Case in point: The top-floor nook that designer Jeanne Hayes of Camden Grace Interiors carved out in her Connecticut home as an “offline-office” space.
Her desk? A periwinkle beanbag chair paired with an ottoman by Jaxx. “I hunker down here when I need to escape distractions from the outside world,” she explained.
“Sometimes I’m scheming designs for a project while listening to vinyl, other times I’m reading the newspaper in solitude. When I’m in here without screens, I feel more peaceful and more productive at the same time—two things that rarely go hand in hand.”
A subtle archway marks the transition into designer Zoë Feldman’s Washington, D.C., rosy sunroom—a serene space she conceived as a respite from the digital demands of everyday life.
Used for reading and quiet conversation, it “reinforces how restorative it can be to be physically present in a room without constant input,” the designer said.
Laura Lubin, owner of Nashville-based Ellerslie Interiors, transformed a tiny guest bedroom in her family’s cottage into her own “wellness room,” where she retreats for sound baths, massages and reflection.
“Without screens, the room immediately shifts your nervous system. You’re not multitasking or consuming, you’re just present,” said Lubin.
As a designer, she’s fielding requests from clients for similar spaces that support mental health and rest, she said.
“People are overstimulated and overscheduled,” she explained. “Homes are no longer just places to live—they’re expected to actively support well-being.”
Designer Molly Torres Portnof of New York’s DATE Interiors adopted the same brief when she designed a music room for her husband, owner of the labels Greenway Records and Levitation, in their Lido Beach, N.Y. home. He goes there nightly to listen to records or play his guitar.
The game closet from the townhouse in “The Royal Tenenbaums”? That idea is back too, says Gachot. Last year she designed an epic game room backed by a rock climbing wall for a young family in Montana.
When you’re watching a show or on your phone, “it’s a solo experience for the most part,” the designer said. “The family really wanted to encourage everybody to do things together.”

Don’t have the space—or the budget—to kit out an entire retro rec room?
“There are a lot of small tweaks you can make even if you don’t have the time, energy or budget to design a fully analog room from scratch,” said Price.
Gachot says “the small things in people’s lives are cues of what the bigger trends are.”
More of her clients, she’s noticed, have been requesting retrograde staples, such as analog clocks and magazine racks.
For her Los Angeles living room, chef Sara Kramer sourced a vintage piano from Craigslist to be the room’s centerpiece, rather than sacrifice its design to the dominant black box of a smart TV. Alabama designer Lauren Conner recently worked with a client who bought a home with a rotary phone.
Rather than rip it out, she decided to keep it up and running, adding a silver receiver cover embellished with her grandmother’s initials.
Some throwback accessories aren’t so subtle.
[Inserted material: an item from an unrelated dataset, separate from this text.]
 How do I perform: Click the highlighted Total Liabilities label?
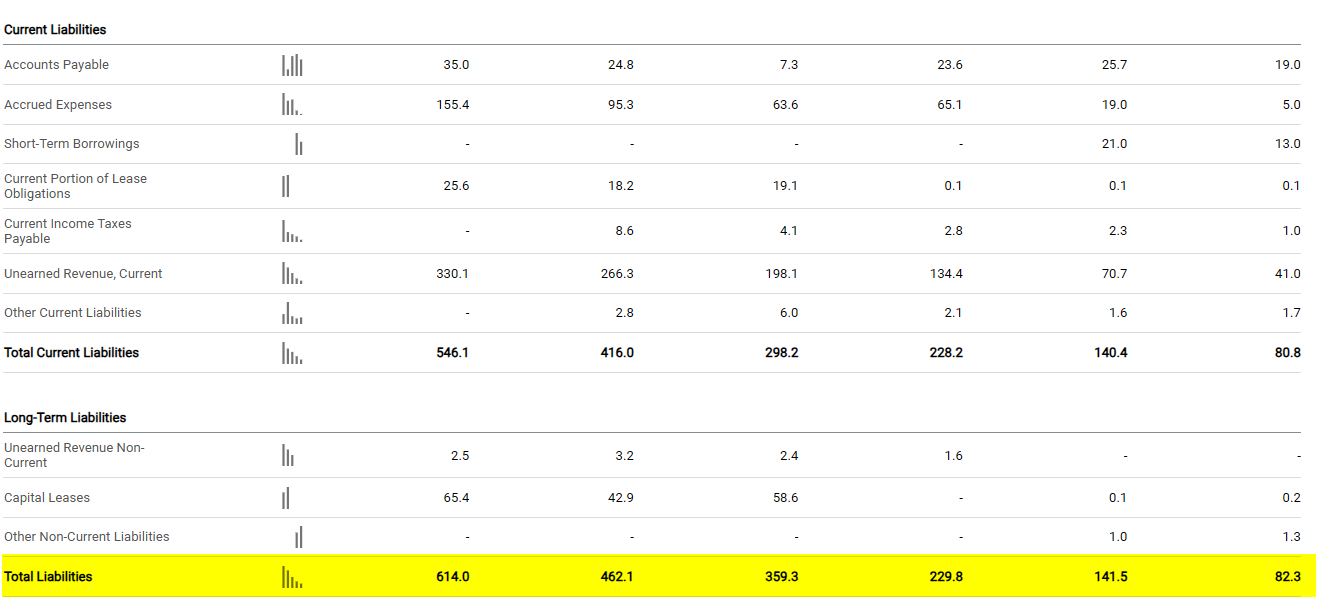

Melia Marden was browsing listings from the Public Sale Auction House in Hudson, N.Y. when she spotted a phone booth from Bell Systems circa the late 1950s and successfully bid on it for a few hundred dollars.
“It was a pandemic impulse buy,” said Marden.
In 2023, she and her husband, Frank Sisti Jr., began working with designer Elliot Meier and contractor ReidBuild to integrate the booth into what had been a hallway linen closet in their Brooklyn townhouse.
Canadian supplier Old Phone Works refurbished the phone and sold them the pulse-to-tone converter that translates the rotary dial to a modern phone line.
The couple had collected a vintage whimsical animal-adorned wallpaper (featured in a different colourway in “Pee-wee’s Playhouse”) and had just enough to cover the phone booth’s interior.
Their children, ages 9 and 11, don’t have their own phones, so use the booth to communicate with family. It’s also become a favorite spot for hiding away with a stack of Archie comic books.
The booth has brought back memories of meandering calls from Marden’s own youth—along with some of that era’s simple joy. As Meier puts it: “It’s got this magical wardrobe kind of feeling.”